CAPACITY CONTROL SYSTEM

Continuous function, microprocessor controlled, 3- way proportional Capacity Control Valve provides regulated output pressure independent of valve input pressure for a stable, smooth, and precise match of compressor ca- pacity to cooling load to 10% of chiller capacity.

COOLER

The cooler shall be a direct expansion shell and tube type with refrigerant in the tubes and liquid to be chilled in the shell. The design working pressure of the cooler shell (liquid) side shall be 150 PSIG for the tube (refrig- erant) side. Refrigerant heads shall be removable. The cooler shall be covered with 3/4" flexible closed cell foam insulation (K = 0.25 maximum) to prevent sweating. The cooler shall be constructed and tested in accordance with ASME Code requirements. Vent and drain connec- tions shall be included. The water connections shall be fully accessible and grooved to accept victaulic couplings if used (by others).

CONDENSER

The condenser is a cleanable thru-tube with steel shell, copper tubes, removable water heads and includes in- tegral subcooling. Refer to PHYSICAL DATA for design working pressures. The shell will be constructed and tested in accordance with section VlII, division 1 of ASME pressure-vessel code. The condenser is equipped with relief valves and will hold the full refrigerant charge for pumpdown.

REFRIGERANT CIRCUITS

Two independent refrigerant circuits will be furnished on

YORK INTERNATIONAL

YCWS specifications

York YCWS, or York Chilled Water System, represents a revolutionary approach to modern commercial cooling solutions, offering efficiency, reliability, and sustainability. Designed specifically for large-scale applications such as industrial facilities, data centers, and office buildings, the York YCWS aims to optimize energy use while maintaining climatic comfort indoors.

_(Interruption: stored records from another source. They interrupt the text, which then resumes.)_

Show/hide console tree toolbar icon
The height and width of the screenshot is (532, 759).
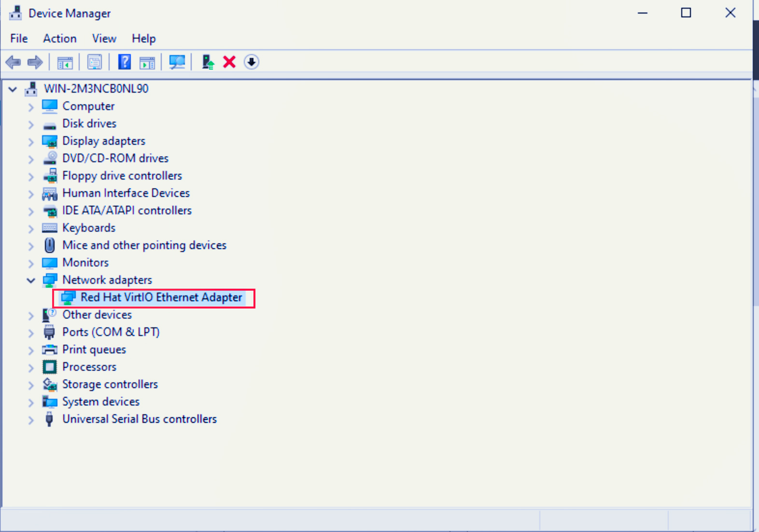point(65,62)
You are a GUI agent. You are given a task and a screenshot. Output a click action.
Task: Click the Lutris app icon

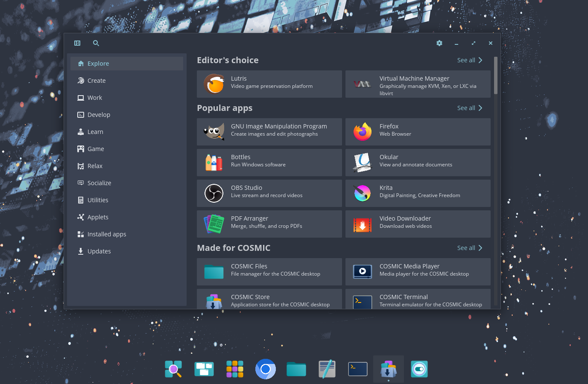click(214, 84)
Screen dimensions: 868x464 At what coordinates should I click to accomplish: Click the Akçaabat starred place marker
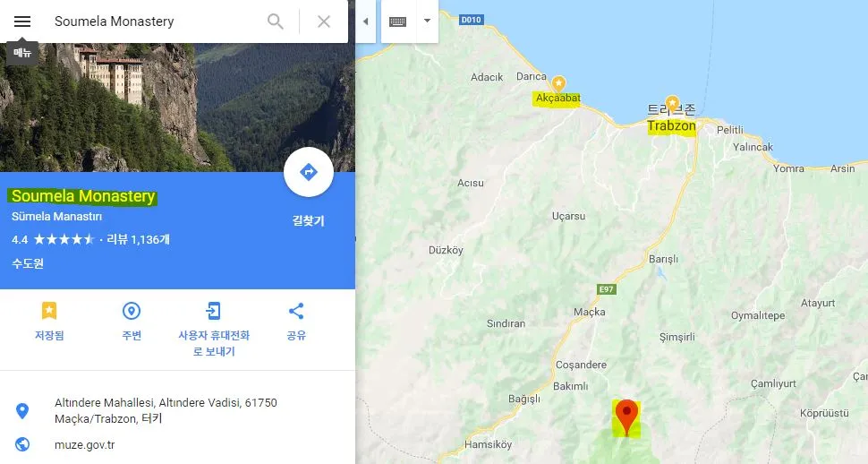pos(559,83)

One of the standout features of the York YCWS is its advanced chiller technology. Utilizing cutting-edge centrifugal chillers, the system maximizes cooling through a combination of high efficiency and low operational costs. These chillers operate with variable speed drives, allowing them to adjust their output based on the real-time cooling demand. This leads to significant energy savings, especially in fluctuating load conditions, and reduces wear on the equipment, extending its lifespan.

The YCWS also incorporates smart control systems that enhance its overall performance. These controls employ algorithms to anticipate system demands, dynamically balancing the load across multiple chillers and optimizing energy use throughout the day. Integration with building management systems (BMS) allows for seamless communication and remote monitoring, giving facility managers greater oversight and control over their cooling operations.

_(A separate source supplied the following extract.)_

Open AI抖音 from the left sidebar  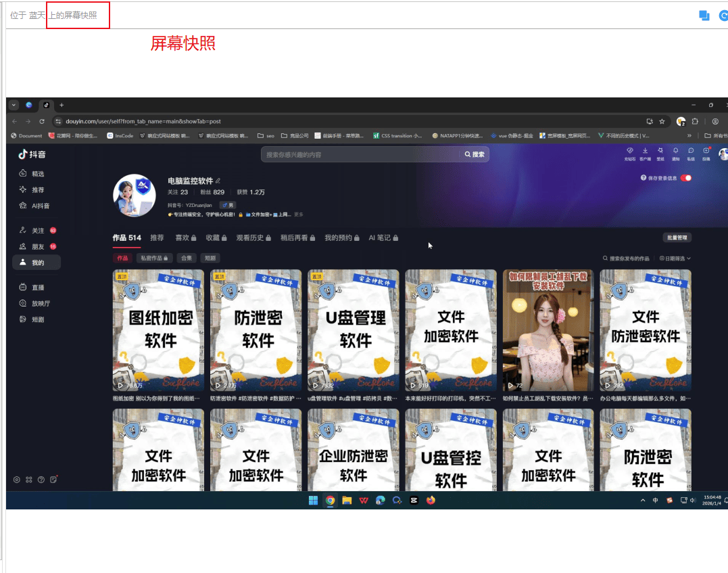tap(40, 206)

Sustainability is at the core of the York YCWS design. The system uses environmentally friendly refrigerants that comply with global standards for reducing greenhouse gas emissions. Additionally, the modular design of the chiller units allows for easy upgrades and expansions, accommodating growing cooling needs without necessitating a complete system overhaul. This flexibility supports a more energy-efficient and environmentally responsible operational model.

The system's footprint is relatively compact, allowing it to fit into tighter spaces typically found in urban settings. Furthermore, the YCWS is engineered for quiet operation, minimizing noise disturbances for occupants in and around the building.

Reliability is another key characteristic of the York YCWS. With a focus on durability and performance, these systems are built to function optimally in various environmental conditions. The robust construction and high-quality materials ensure long-term service, reducing the need for frequent maintenance and associated costs.

In summary, the York YCWS is not just a cooling solution but a comprehensive system that embodies modern engineering principles. Its efficiency, sustainability, and adaptability make it a preferred choice for industries looking to invest in their future. With its smart technologies and robust features, the York Chilled Water System is well-equipped to meet the demanding needs of today's commercial cooling challenges.